Hooch, thanks so much for finding them for me! That's such a big help!


----------



## MHooch (Jun 15, 2007)

You're welcome! 

I'm really looking forward to seeing pics of your party.


----------



## Rikki (Aug 14, 2006)

Woot! Ordered my costume today (going with store-bought since all my costume effort is going towards the big party)!


----------



## pandora (Jul 15, 2004)

Picture? It is really rough, costume-wise. That is my last priority, usually. One year I spent a night working on making (decorating) a cool hat, but otherwise I stick to a basic costume and change the accessories every year. There's SOOO much more going on - you're making a wise choice. Find some cool accessories instead....Mama always said every girl needs a little black dress...she just didn't know it would be a witch's dress - LOL.


----------



## Rikki (Aug 14, 2006)

Here's what I ordered:




















And I made a purple and black necklace with matching earrings to wear with it. I don't have any pictures of them yet....will try to get some soon.

Now, here's to hoping that I'll look as good in the costume as the model!


----------



## blackfog (Oct 9, 2008)

Nice dress am I am sure you will look great in it! Love those shoes!!!!!


----------



## pandora (Jul 15, 2004)

Very nice Rikki! That's a great costume and I agree the shoes are fabulous. Let me know how they feel....I'm such a baby now about shoes and those heels make me nervous. Half the party I'm usually running around in bare feet - LOL>


----------



## Si-cotik (Aug 12, 2009)

Wonderful costume Rikki...I had seen that before and wanted it...but I don't have the body for it


----------



## Rikki (Aug 14, 2006)

Thanks guys! I hope it looks as good in person as it does on the web. Pandora, I'll definitely let you know about the heels. 

I started making my invitations today! Sorry about the pictures - bad lighting and cell phone camera.


----------



## Si-cotik (Aug 12, 2009)

pretty-ful


----------



## pandora (Jul 15, 2004)

I love the damask patterned paper - beautiful!! You're printing the invite wording on vellum, right?


----------



## MHooch (Jun 15, 2007)

I have those shoes, they look FABULOUS....but they felt a little small to me in my regular size. Having a do-over, I'd order a larger size than normal. But the heels are a manageable height, and that's saying something...I _NEVER_ *EVER *wear shoes like that, and I didn't fall and kill myself


----------



## MHooch (Jun 15, 2007)

P.S. Rikki: That costume witll look *AWESOME *on you!!!


----------



## Rikki (Aug 14, 2006)

Aww, thanks Hooch!

Pandora, the damask paper is vellum. I'm going to be doing the wording by hand on each invite....all 30 of them - UGH! Why do I always decide to do things the hard way?  Anyway, I started on the first one today and I think it's going to look good but it's going to take a while to get them all done.


----------



## Britishwitch (Jan 5, 2008)

Rikki, that dress is stunning! You are going to look FANTASTIC! and the paper is beautiful. Can't wait to see the finished article! 

BW


----------



## Rikki (Aug 14, 2006)

Thanks BW! I'll try to remember to take pictures of the progress.


----------



## printersdevil (Sep 7, 2009)

I haven't been around since last fall, but realized that I have to get going on plans. We hosted our first Boo Bash last year and it was great. We will hold it again this year and I have a lot of new decor that I picked up the day after Halloween last year.

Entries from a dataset

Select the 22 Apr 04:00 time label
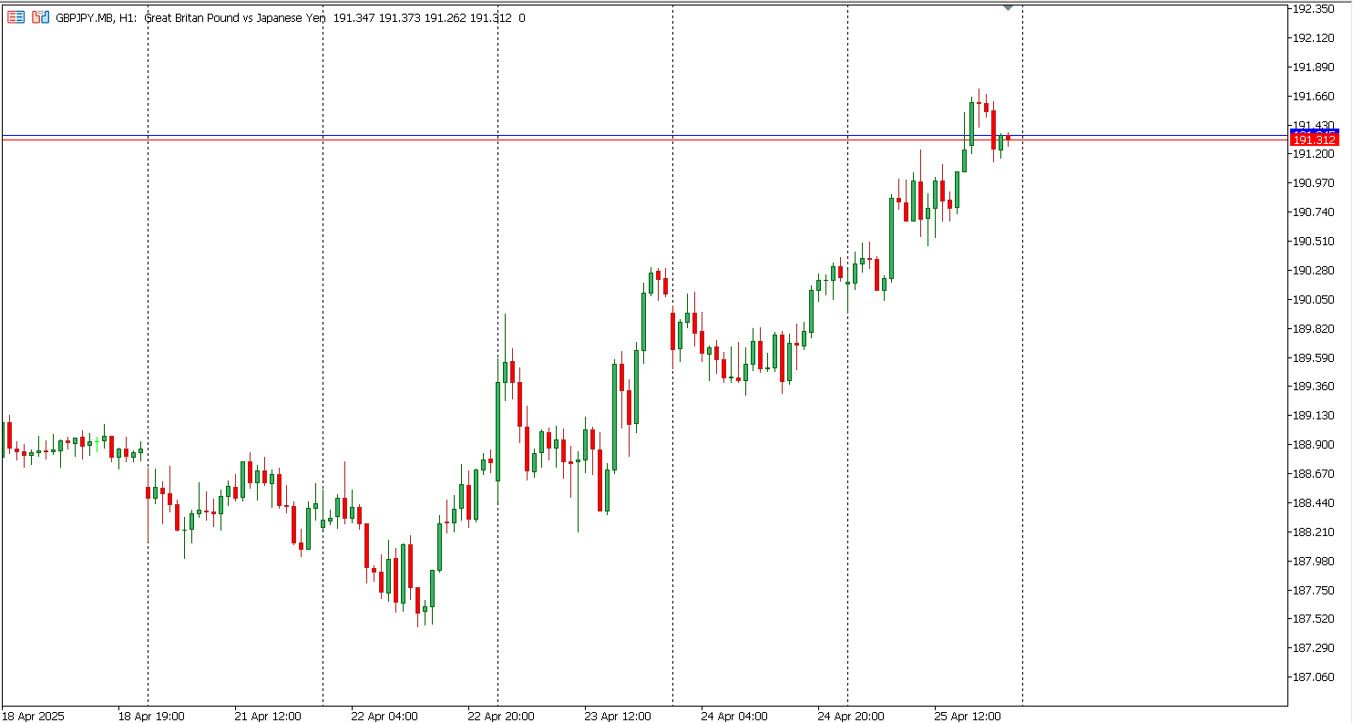1353x723 pixels. tap(384, 717)
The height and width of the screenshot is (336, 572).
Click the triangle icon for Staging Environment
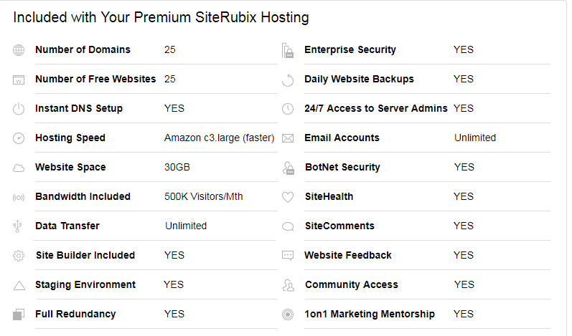tap(19, 285)
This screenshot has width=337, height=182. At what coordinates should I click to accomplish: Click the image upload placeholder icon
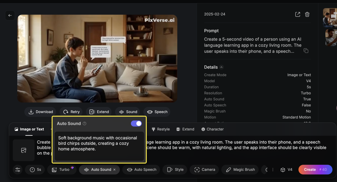24,150
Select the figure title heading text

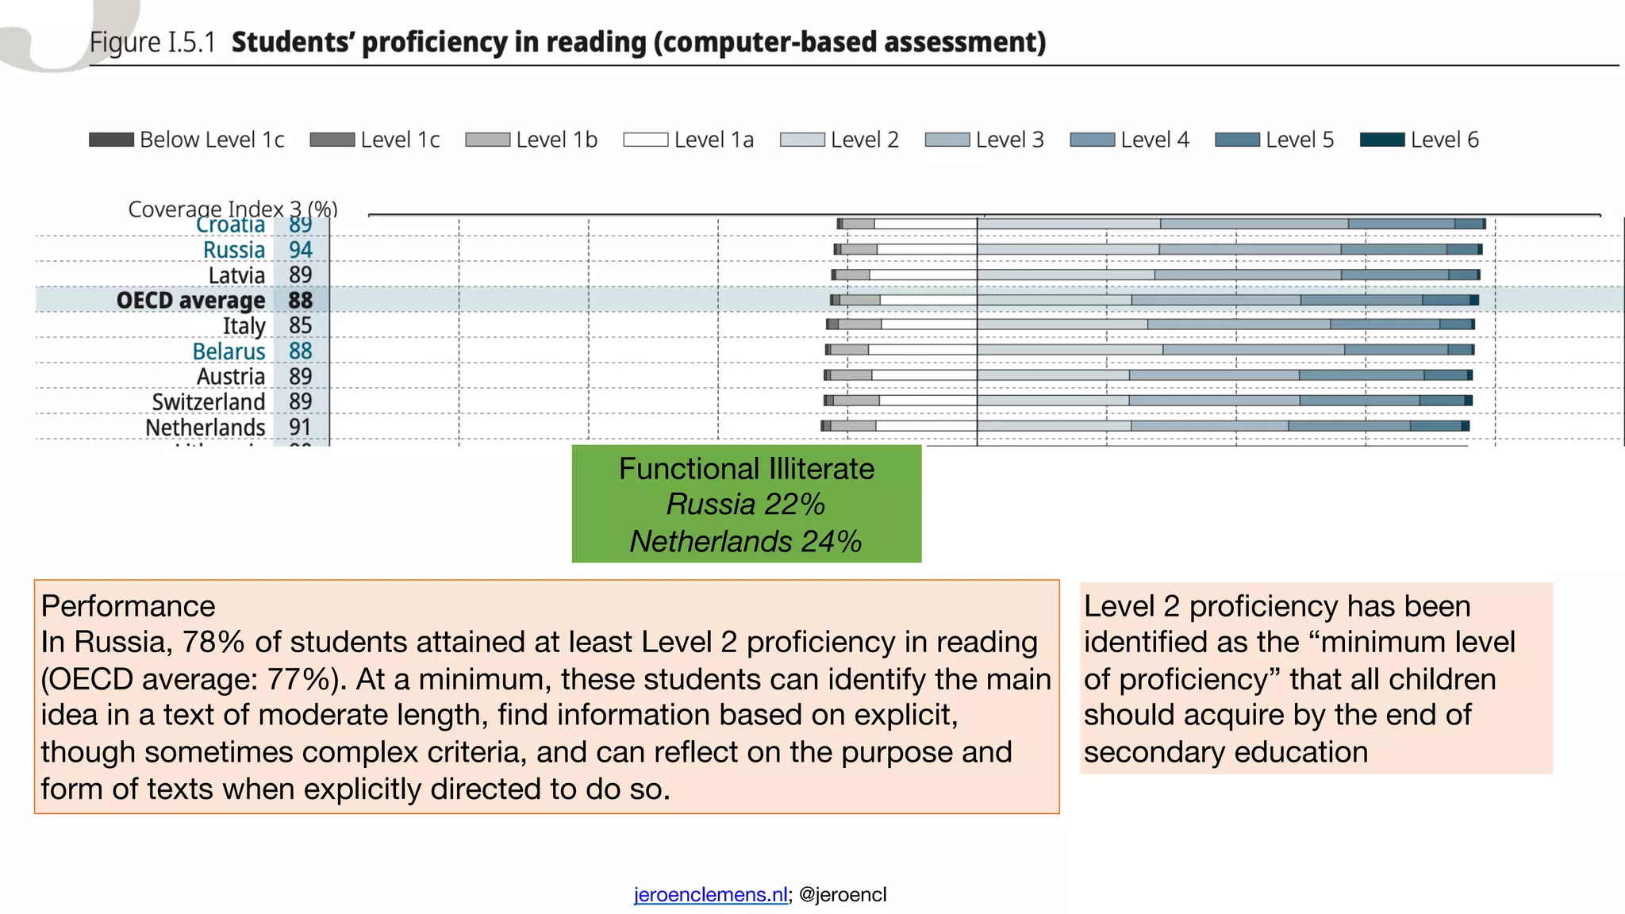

What to do:
1. List the usernames of everyone whose name heads a post in the forum thread.
2. Why did Rikki go with a store-bought costume, according to the forum thread? Answer in one to three sentences.
3. Swap "Boo Bash" for "Monster Mash" and write out the forum thread between "Thanks BW! I'll" and "Halloween last year.", inclusive.
This data is separate material, unrelated to the forum thread.

Responses in order:
1. MHooch, Rikki, pandora, blackfog, Si-cotik, Britishwitch, printersdevil

2. Rikki chose a store-bought costume because all of her costume effort was going toward the big party.

3.
Thanks BW! I'll try to remember to take pictures of the progress.


----------



## printersdevil (Sep 7, 2009)

I haven't been around since last fall, but realized that I have to get going on plans. We hosted our first Monster Mash last year and it was great. We will hold it again this year and I have a lot of new decor that I picked up the day after Halloween last year.